Thomas rose, neither hurt nor insulted, simply determined to have his way—and that didn’t include defending himself to his furious granddaughter. “I’m doing what I feel I must. If that’s insufficient for you, you’ll have to decide for yourself what to do about it. I’ve given you my advice. Now if you’ll excuse me, I’m not terribly hungry.”
Neither was Rebecca. She threw down her sandwich and watched her grandfather return to the reading room. The Frenchman—this Jean-Paul Gerard—had been a jewel thief and race-car driver on the Riviera in 1959. He had driven the Jeep the day of the 1963 ambush that had left Quang Tai, Benjamin Reed and Stephen Blackburn dead.
Twelve years later, Gerard had shot Jared Sloan in Saigon.
Now, fourteen years later, he had turned up in San Francisco and Boston.
Why?
Was there a connection among 1959, 1963 and 1975?
Yes: h
im. One Jean-Paul Gerard.
And the Blackburn family. Thomas Blackburn had attended the funeral of one of Gerard’s robbery victims. He had arranged the trip into the Mekong Delta. His son—another Blackburn—had been killed. And, in 1975, Rebecca Blackburn had saved Mai Sloan and gotten her, Jared and herself out of Saigon.
Along with the Jupiter Stones. She mustn’t forget those. Were they another connection?
“I was your father’s friend, and I believe—I know he would have been proud of you.”
But how could a man like Jean-Paul Gerard and Stephen Blackburn have been friends?
Giving up on her sandwich, Rebecca wrapped up the leftovers, stuck both sandwiches in a small refrigerator and went after her grandfather.

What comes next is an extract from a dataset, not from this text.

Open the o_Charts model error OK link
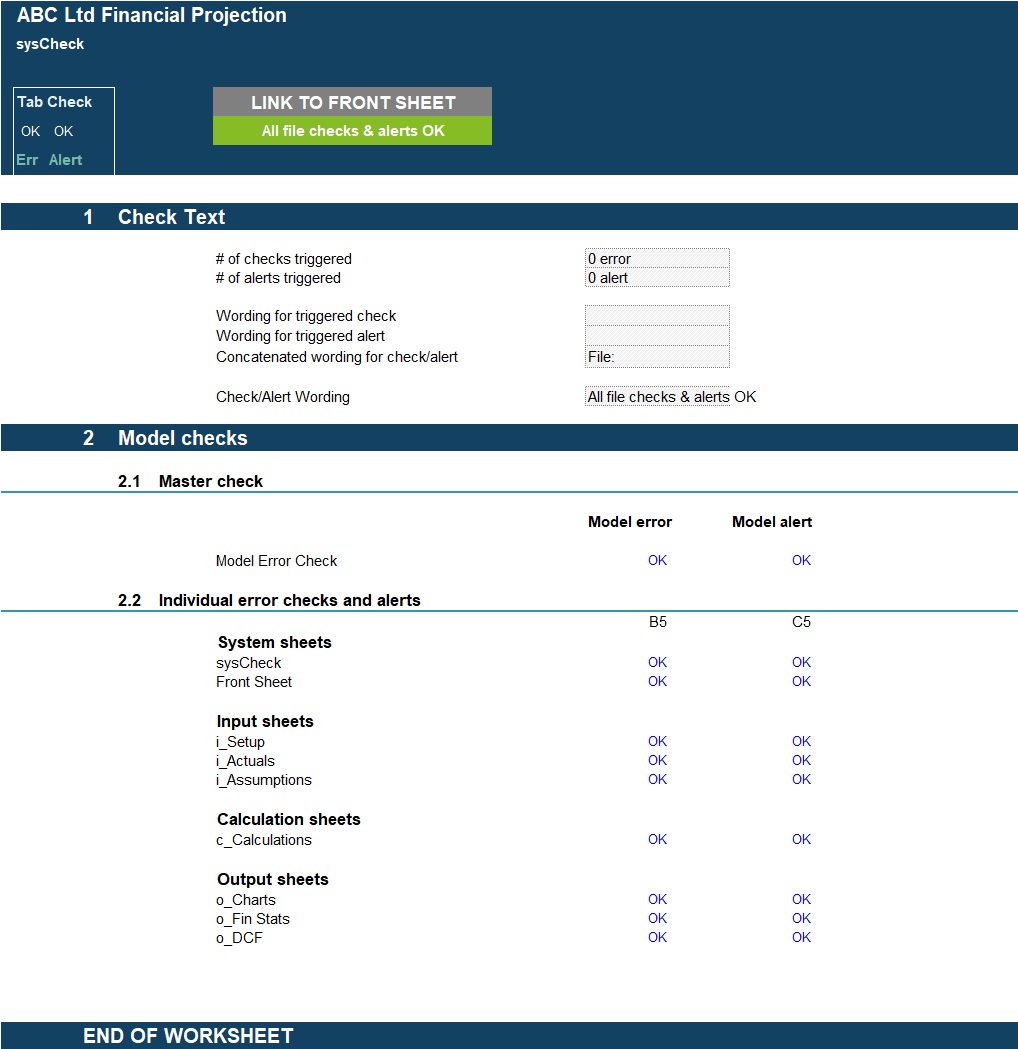Screen dimensions: 1018x1049 (657, 900)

The woman at the front desk said he’d just left. “You can probably catch him.”
“He didn’t say where he was headed?”
“No. A friend of his had just come in, and they went off together.”

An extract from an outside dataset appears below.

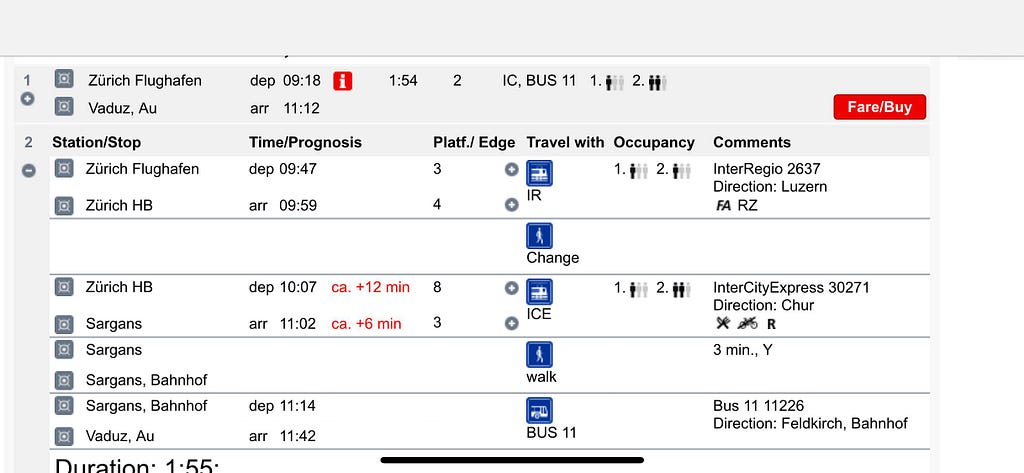Screen dimensions: 1024x473
Task: Expand platform 4 details at Zürich HB arrival
Action: pyautogui.click(x=511, y=204)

Sloan. “Tall, dark hair, good-looking?”
“Oh, no. This one had very white hair and quite a scar—”
Rebecca ran.
* * *
The sun, breaking through the clouds, glistened on the rain-soaked lawn in front of the Massachusetts State House. Thomas held his umbrella in his left hand, using it as a sort of cane as he studied Jean-Paul Gerard. War and time—and his own stubbornness—had left him ravaged and old and mean, a shadow of the carefree, daredevil young race-car driver he’d been thirty years ago. Thomas didn’t find it easy to look at a man who’d suffered as much, and as needlessly, as had this relentless Frenchman. Yet he still could see Gisela in the soft brown of the younger man’s eyes, in the shape and sensitivity of his mouth, and he wondered if he was being too harsh or if, at least, there was hope.